The intergovernmental agreement signed on Thursday by Greece, Israel and Cyprus for the construction of the EastMed pipeline sent out multiple diplomatic messages.
The first of these relates to the endurance of the trilateral cooperation itself. In the 10 years since its inception, Cyprus President Nicos Anastasiades and the prime ministers of Israel, Benjamin Netanyahu, and Greece, Kyriakos Mitsotakis, confirmed that the relationship between the three countries is not circumstantial.
Skepticism concerning the situation in Jerusalem after three consecutive national elections which will have been held by March is reasonable. However, it will be very difficult for any Israeli government to roll back years of planning.
The second message concerns Turkey, as the pipeline will link Israel’s reserves with Cyprus, then Crete and mainland Greece through an area that Ankara says belongs to Turkey, according to the pact it signed with Libya’s Tripoli-based government. The EastMed agreement is essentially a legal act stemming from international law as it expresses the will of three sovereign and elected governments (in contrast to that in Tripoli) to deepen their cooperation.
At the same time it is a message of cooperation which leaves the door open for Ankara to take part if it decides so.

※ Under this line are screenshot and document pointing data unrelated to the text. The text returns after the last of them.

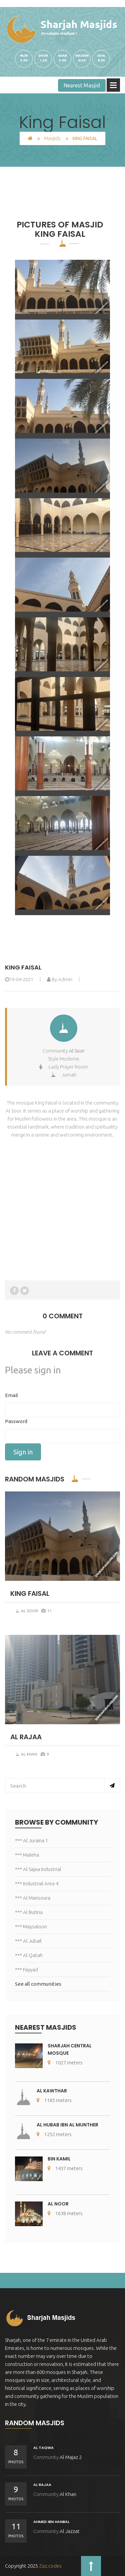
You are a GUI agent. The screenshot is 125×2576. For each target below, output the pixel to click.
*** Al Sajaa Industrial (38, 1869)
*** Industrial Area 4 (36, 1883)
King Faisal (23, 967)
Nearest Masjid (82, 85)
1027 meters (65, 2062)
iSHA (101, 55)
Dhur (43, 55)
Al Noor (58, 2203)
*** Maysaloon (31, 1926)
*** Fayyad (26, 1969)
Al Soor (77, 1051)
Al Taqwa (43, 2447)
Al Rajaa (42, 2484)
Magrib (82, 55)
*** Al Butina (29, 1912)
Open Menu (113, 85)
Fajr (24, 55)
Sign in (23, 1452)
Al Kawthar (52, 2090)
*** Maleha (27, 1855)
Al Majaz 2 (71, 2457)
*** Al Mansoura (32, 1898)
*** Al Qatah (29, 1955)
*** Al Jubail (28, 1941)
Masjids (52, 138)
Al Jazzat (70, 2531)
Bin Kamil (59, 2158)
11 (46, 1610)
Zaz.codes (50, 2566)
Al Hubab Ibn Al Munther (67, 2124)
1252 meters (54, 2134)
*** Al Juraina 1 (31, 1840)
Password (16, 1421)
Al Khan (26, 1754)
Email (11, 1395)
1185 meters (54, 2100)
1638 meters (65, 2213)
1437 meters (65, 2168)
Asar (62, 55)
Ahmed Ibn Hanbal (51, 2521)
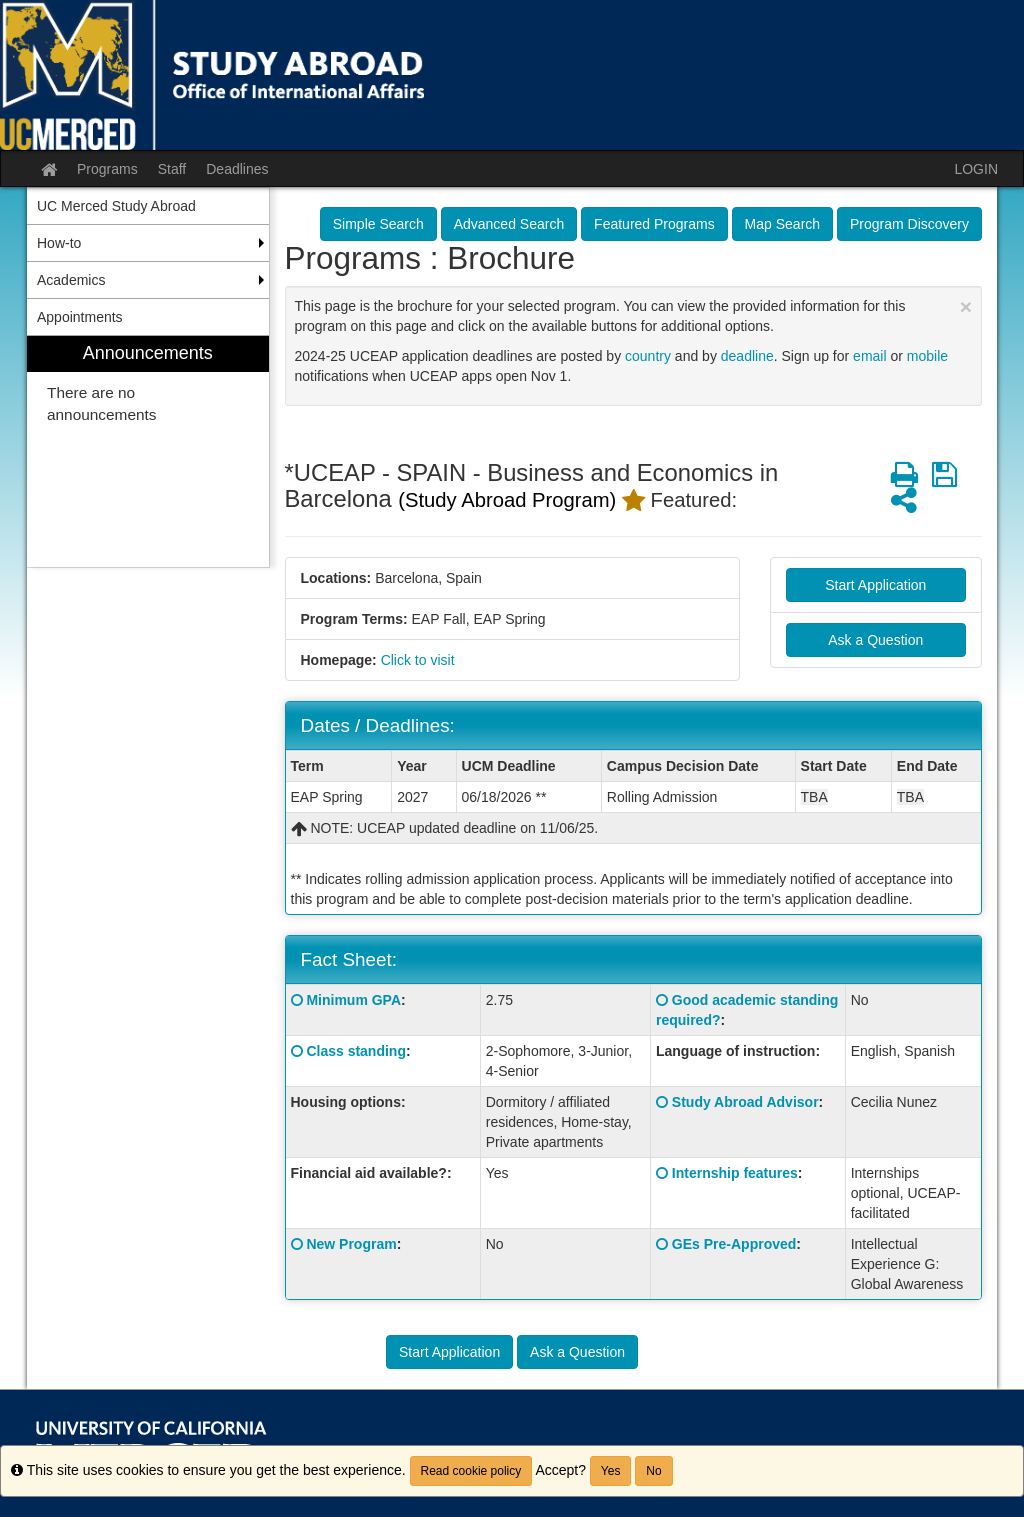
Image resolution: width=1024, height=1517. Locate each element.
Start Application (875, 585)
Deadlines (237, 169)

However, signs Thursday were not encouraging as a pair of Turkish F-16s fighter jets made six overflights over Oinousses and the nearby island of Panagia, while the presence of the Turkish fleet around Cyprus remains emphatic.
Moreover, the Turkish Parliament decided on Thursday to approve the deployment of troops to Libya, if deemed necessary. A Turkish Foreign Ministry spokesman said any project that ignores the rights of Turkey and Turkish Cypriots in the region will fail, while Turkish-Cypriot leader Mustafa Akinci said the pipeline is an obstacle to efforts for a solution to the Cyprus problem.
The third message is to countries such as Italy and Egypt. With the signing of the deal, Athens, Nicosia and Jerusalem showed they were not willing to wait for the perfect conditions to prevail before moving ahead.
Next month Rome will have to sign the agreement for the final stretch of the pipeline to Italy while Cairo is beginning to realize that conditions are ripening for the construction of a pipeline that could be used to export Egyptian reserves.
The fourth message, which should not be underestimated, is that of confidence regarding the technical and technological competence for such a demanding project. Tellingly, the construction of the first section from the Karish North deposit within Israel’s exclusive economic zone to Vasilikos in Cyprus could be ready as early as 2021, regardless of consultations with other stakeholders involved with EastMed.
Energean International has told the Cypriot government that it could build a 215-kilometer pipeline by 2021 to import and supply natural gas to Cyprus.
In short, if political support for the pipeline is bolstered and larger deposits are discovered in the area, then it may prove far more feasible than it currently seems. In any case, to a large degree, this will also depend on developments regarding a solution to the Cyprus problem.